AGENTS.md / ARCHITECTURE.html: revisit 2×/yr or on major refactor.
exec-plans/active/ → completed/: move when a plan closes.
docs/generated/: regen in CI; the header must mark it machine-generated.
Additional Resources
Assets (copied into the target repo — the what to copy)
assets/template.html — the canonical HTML shell. cp it to every new ARCHITECTURE.html / index.html / docs/*.html, then fill the <!-- … --> slots and compose <main> from the gallery. It bakes in the warm tokens, base CSS, sticky TOC + scroll-spy, ::selection, and the a.card anti-fill guard. Copying the file (not retyping the CSS) is what keeps every doc correct.
Scripts
scripts/check-doc.sh <file.html> [...] — verifies a doc embeds the shell (TOC, scroll-spy, ::selection, the a.card guard, warm tokens). Whitespace-agnostic, so it passes formatted or minified docs. Run it after authoring and in CI; a non-zero exit means the doc was hand-written instead of copied from assets/template.html.
References (load when deciding how to apply the skill)
references/principles.md — deeper rationale from the two source articles, plus anti-patterns.
references/workflow-new-project.md — step-by-step new-project flow, including CI enforcement snippets.
references/workflow-existing-project.md — step-by-step audit flow, including grep recipes for finding invariants.
references/claude-md-best-practices.md — distilled from the official Claude Code memory docs (link); the @AGENTS.md import pattern, what stays in CLAUDE.md, .claude/rules/ path-scoped rules, and drift prevention.
references/html-style.md — the why behind assets/template.html: the palette/token meanings, the design rules (one clay accent, never solid-fill clay, lead with a visual), and the optional paper-grain. Read it to use the aesthetic well; copy assets/template.html to get it. The CSS itself lives only in the asset (no duplication).

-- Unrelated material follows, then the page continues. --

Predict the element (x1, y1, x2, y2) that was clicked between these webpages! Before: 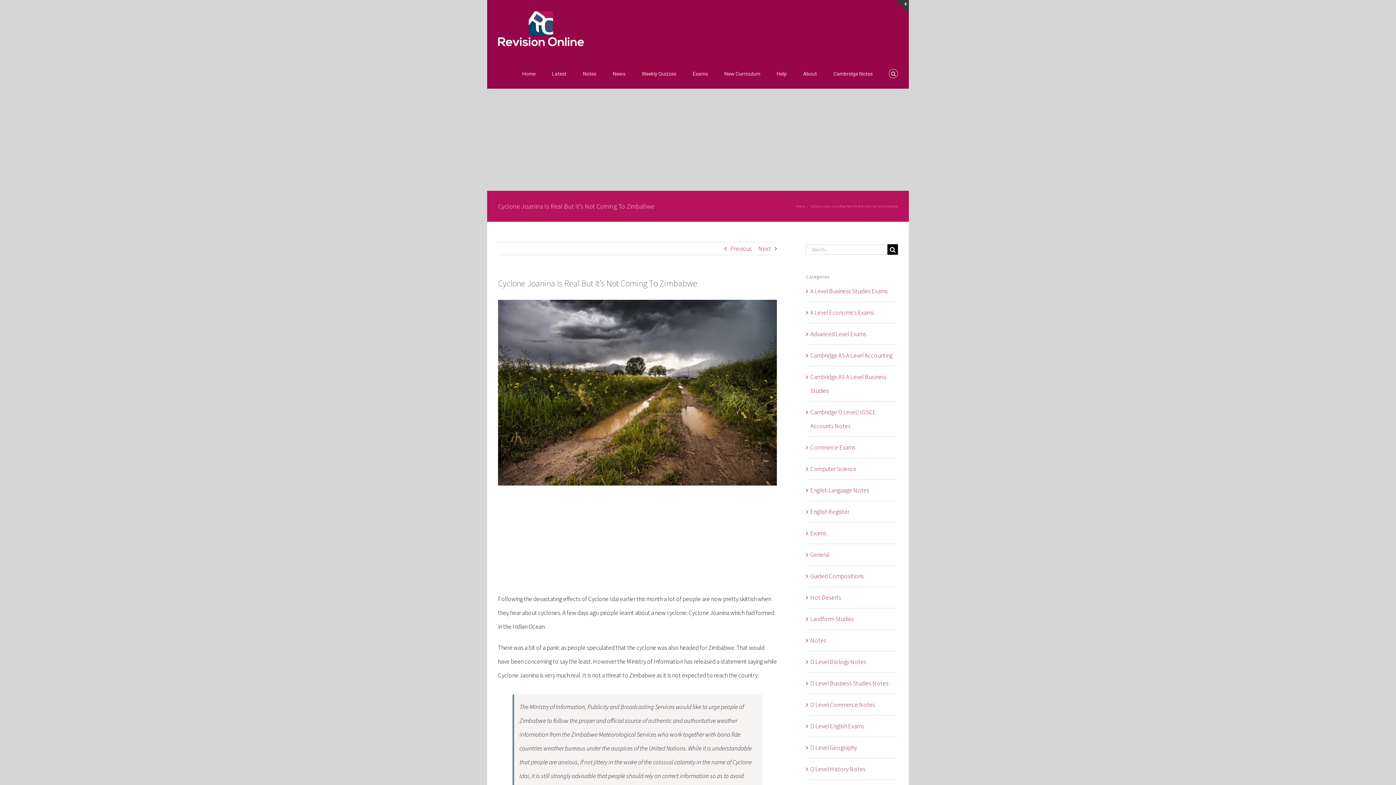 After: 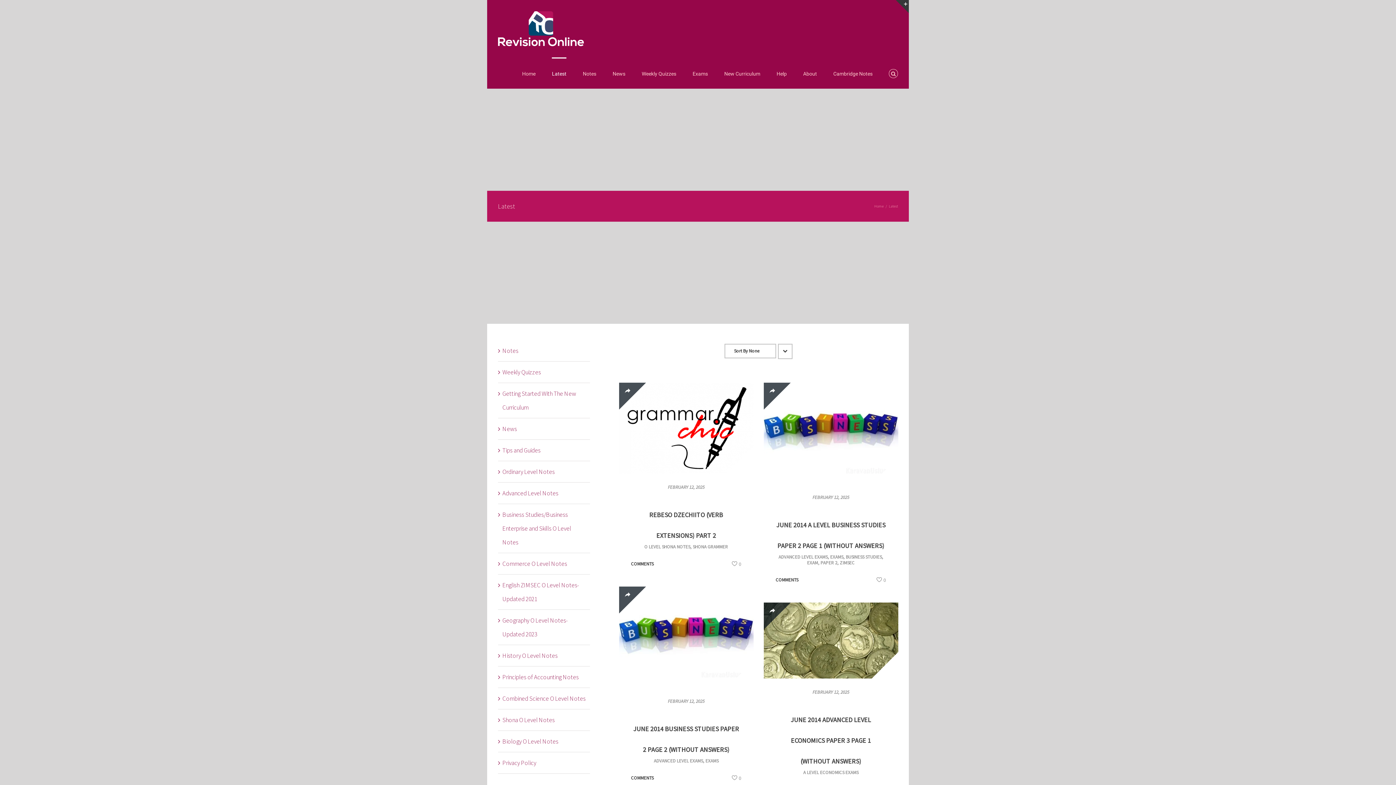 Action: label: Latest bbox: (552, 57, 566, 88)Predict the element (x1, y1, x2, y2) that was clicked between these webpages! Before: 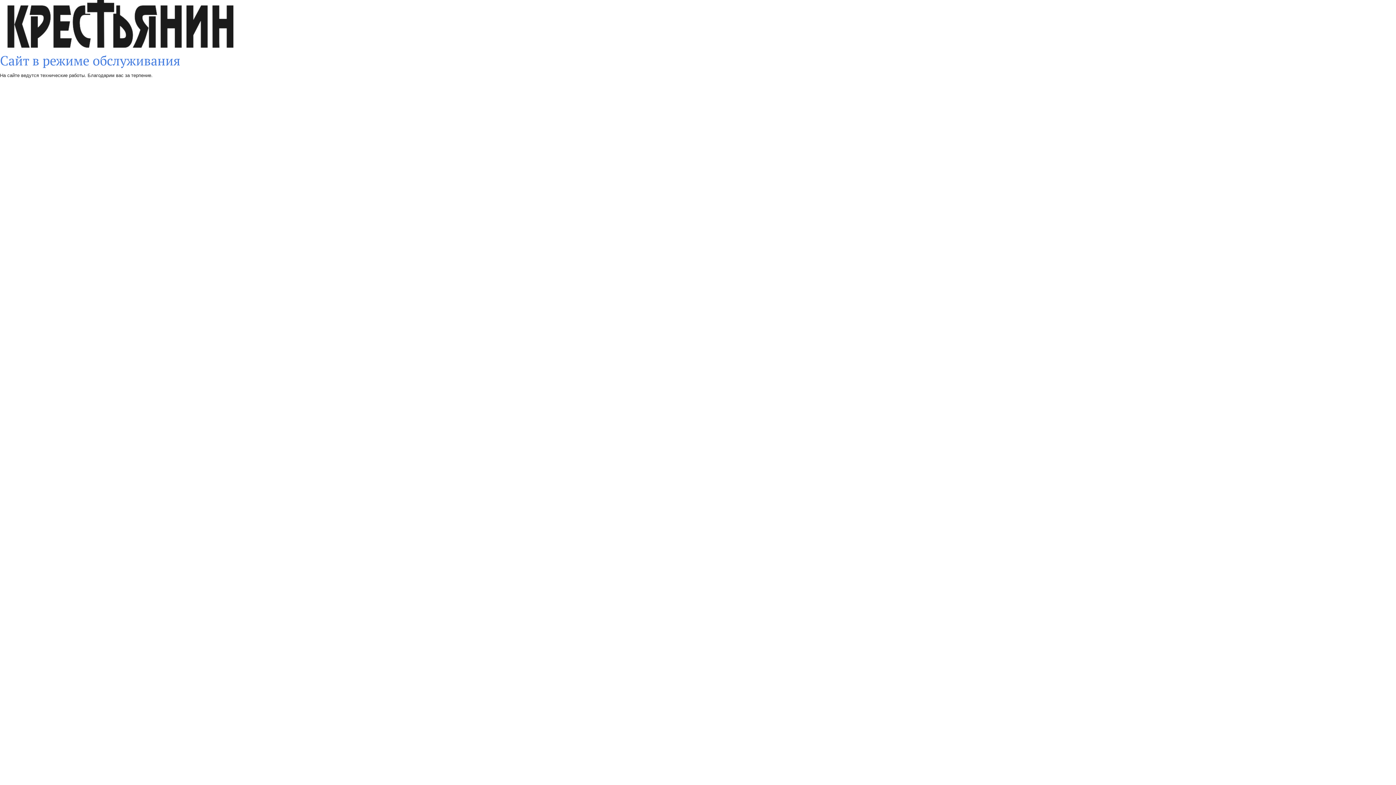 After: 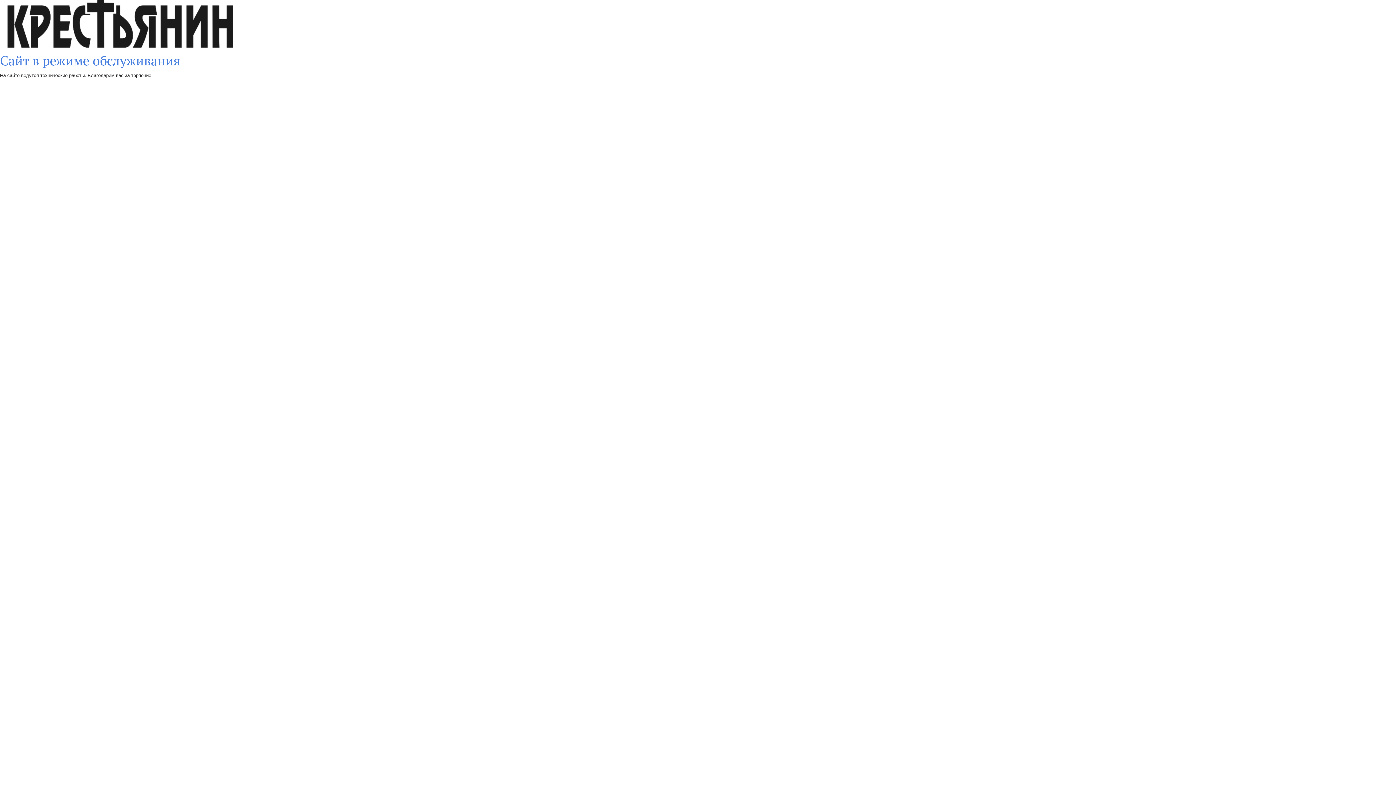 Action: bbox: (0, 0, 233, 48)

references/examples.md — filled-in AGENTS.md, ARCHITECTURE, and nested AGENTS.md from a fictional project. The source to adapt when authoring the markdown AGENTS.md files — copy the shape, not the content.
references/examples/ — the 20-artifact HTML gallery (plus its own index.html) in the warm aesthetic. The gold standard for the human-facing HTML; survey it and compose from the relevant examples (often several per doc) when authoring index.html, ARCHITECTURE.html, or any docs/*.html (see "Authoring the HTML").